Но может быть, есть что-то еще? — ведь ювенальному диктату подчинились, наказание ввели, почему же они так продавливают введение именно уголовного наказания?
Несколько выступающих обратили внимание на новость уже этого года — заключение в тюрьму за педофилию Питера Ньюелла. Он числился главным разработчиком программ по защите прав детей в ЮНИСЕФ. В том числе по защите детей от жестокого обращения. Разрабатывал международные программы по запрету телесных наказаний для детей и борьбе с семейно-бытовым насилием для всех стран. Совпадение? Или закономерность?

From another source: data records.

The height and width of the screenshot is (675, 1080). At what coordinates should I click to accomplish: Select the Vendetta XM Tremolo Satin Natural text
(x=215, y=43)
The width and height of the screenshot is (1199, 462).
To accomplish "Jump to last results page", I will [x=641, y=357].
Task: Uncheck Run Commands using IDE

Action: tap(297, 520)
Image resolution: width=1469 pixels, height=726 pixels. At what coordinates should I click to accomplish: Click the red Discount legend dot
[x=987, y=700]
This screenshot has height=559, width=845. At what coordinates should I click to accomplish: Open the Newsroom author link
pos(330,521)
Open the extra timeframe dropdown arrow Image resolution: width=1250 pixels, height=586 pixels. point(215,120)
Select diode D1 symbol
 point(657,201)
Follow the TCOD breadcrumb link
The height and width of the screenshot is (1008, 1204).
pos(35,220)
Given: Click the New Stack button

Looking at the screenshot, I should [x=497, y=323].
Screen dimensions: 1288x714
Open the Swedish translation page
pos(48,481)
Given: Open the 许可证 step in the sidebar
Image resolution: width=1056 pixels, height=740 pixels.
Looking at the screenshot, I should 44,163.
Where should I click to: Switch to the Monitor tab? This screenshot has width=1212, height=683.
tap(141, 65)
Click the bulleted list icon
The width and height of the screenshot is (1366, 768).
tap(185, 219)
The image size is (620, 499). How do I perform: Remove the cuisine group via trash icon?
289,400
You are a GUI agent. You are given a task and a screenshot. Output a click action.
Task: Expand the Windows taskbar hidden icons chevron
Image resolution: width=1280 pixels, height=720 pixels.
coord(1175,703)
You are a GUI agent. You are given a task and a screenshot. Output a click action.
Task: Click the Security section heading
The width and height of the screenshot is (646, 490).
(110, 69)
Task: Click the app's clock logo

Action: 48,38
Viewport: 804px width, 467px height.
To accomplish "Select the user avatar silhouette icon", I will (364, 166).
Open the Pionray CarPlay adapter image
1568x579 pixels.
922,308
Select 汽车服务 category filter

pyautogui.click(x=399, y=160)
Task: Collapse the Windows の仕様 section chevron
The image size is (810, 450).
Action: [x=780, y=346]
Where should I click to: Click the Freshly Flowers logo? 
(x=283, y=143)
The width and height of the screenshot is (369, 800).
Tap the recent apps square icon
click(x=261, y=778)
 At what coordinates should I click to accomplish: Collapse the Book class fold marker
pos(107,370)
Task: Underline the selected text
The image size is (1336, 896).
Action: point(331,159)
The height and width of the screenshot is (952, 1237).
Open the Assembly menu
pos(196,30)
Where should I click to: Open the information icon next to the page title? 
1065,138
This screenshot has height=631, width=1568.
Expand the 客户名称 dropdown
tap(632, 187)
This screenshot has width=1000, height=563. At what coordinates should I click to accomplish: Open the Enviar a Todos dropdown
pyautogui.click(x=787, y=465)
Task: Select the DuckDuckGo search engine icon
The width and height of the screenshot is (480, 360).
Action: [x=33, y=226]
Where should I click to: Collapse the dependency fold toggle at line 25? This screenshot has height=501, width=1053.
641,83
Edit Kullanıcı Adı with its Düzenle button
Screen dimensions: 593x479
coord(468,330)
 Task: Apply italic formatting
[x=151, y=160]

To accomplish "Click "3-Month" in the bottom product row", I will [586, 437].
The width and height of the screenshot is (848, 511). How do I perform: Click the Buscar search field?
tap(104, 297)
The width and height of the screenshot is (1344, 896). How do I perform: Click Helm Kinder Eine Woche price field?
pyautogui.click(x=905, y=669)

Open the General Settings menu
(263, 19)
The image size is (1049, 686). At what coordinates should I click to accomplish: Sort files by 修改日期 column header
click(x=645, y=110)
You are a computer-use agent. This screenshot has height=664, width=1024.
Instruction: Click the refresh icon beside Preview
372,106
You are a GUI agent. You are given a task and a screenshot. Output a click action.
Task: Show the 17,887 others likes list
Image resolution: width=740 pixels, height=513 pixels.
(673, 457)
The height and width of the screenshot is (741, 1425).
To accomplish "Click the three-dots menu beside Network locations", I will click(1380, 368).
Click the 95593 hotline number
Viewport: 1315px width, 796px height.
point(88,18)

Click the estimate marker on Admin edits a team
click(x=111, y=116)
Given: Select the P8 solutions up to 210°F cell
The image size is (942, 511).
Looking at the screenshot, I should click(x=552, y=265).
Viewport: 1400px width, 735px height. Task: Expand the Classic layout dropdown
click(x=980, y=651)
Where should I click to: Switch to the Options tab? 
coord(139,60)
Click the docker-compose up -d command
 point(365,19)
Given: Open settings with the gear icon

В заинтересованности педофилов в современной «политике замещения семьи» трудно сомневаться — форма «опеки по договору» фактически реализует за государственный счет любой интерес в получении детей — не только любовь к детям. Кому-то дети нужны для создания секты, кому-то в качестве золушек, кому-то для извращений. Законная форма «гостевой семьи» для последних тоже очень удобна.
Но в дискуссиях с нашими феминистками (риторика которых строится всего на нескольких штампах) обращает на себя внимание другое — некое их общее душевное свойство. Они ненавидят семью. Это проявляется в том, как легко они скатываются на штамп: «А как же она вернется к насильнику?» Они не хотят, чтобы женщина думала о своем (ведь еще) муже иначе, как уже только о насильнике. Чтобы она нашла подход и сумела наладить с ним свою семейную жизнь. Им легче сравнить его с собакой, как это сделала Е. Ю. Семенова. Им хочется семью разлучить, и всякую его попытку приблизиться к ней, чтобы сказать «прости, родная», считать не иначе как «преследованием жертвы» (так получалось по проекту отвергнутого закона о профилактике семейно-бытового насилия). Как будто если семья будет счастлива, то им будет плохо. То есть это просто такая ревность к чужому счастью?
Или это плод потребительского общества — взгляд на семейную жизнь не как на совместный взаимно ответственный труд, а как на услугу, которая обязана быть комфортной? И тогда если муж оказался некачественным, то его кто-то должен забрать, «а я ни при чем»?
Оставлю вопрос открытым. Адвокат О. В. Барсуков на круглом столе говорил о проводимой «концептуализации семейной вражды». По его мнению, первый элемент этой концептуализации — подмена цели семьи. Новая цель — только безопасность, а вовсе не развитие ее членов. А второй элемент — они снижают критерии насилия, называя насилием любое причинение неудовольствия. Он предложил такую антисемейную вражду ввести как новый признак преступления в Уголовный кодекс. Чтобы придать семье еще одну степень защиты.
Завершая заседание, председательствующий призвал участников присылать свои предложения: «Та резолюция, которая была предложена, не исходит от Палаты... [Это__] коллаж разных предыдущих обсуждений, анализ разного рода публицистики и это ни в коем случае не является чьим-то убеждением, предложенным для всеобщего одобрения... Мы постараемся ваши предложения скрестить, чтобы не сделать очередную законодательную глупость. Законодательный зуд ни к чему хорошему не приводит».
Очень хочется верить, что такая решимость держаться истины и здравого смысла станет, наконец, преобладающей в диалоге законодательных органов и общества.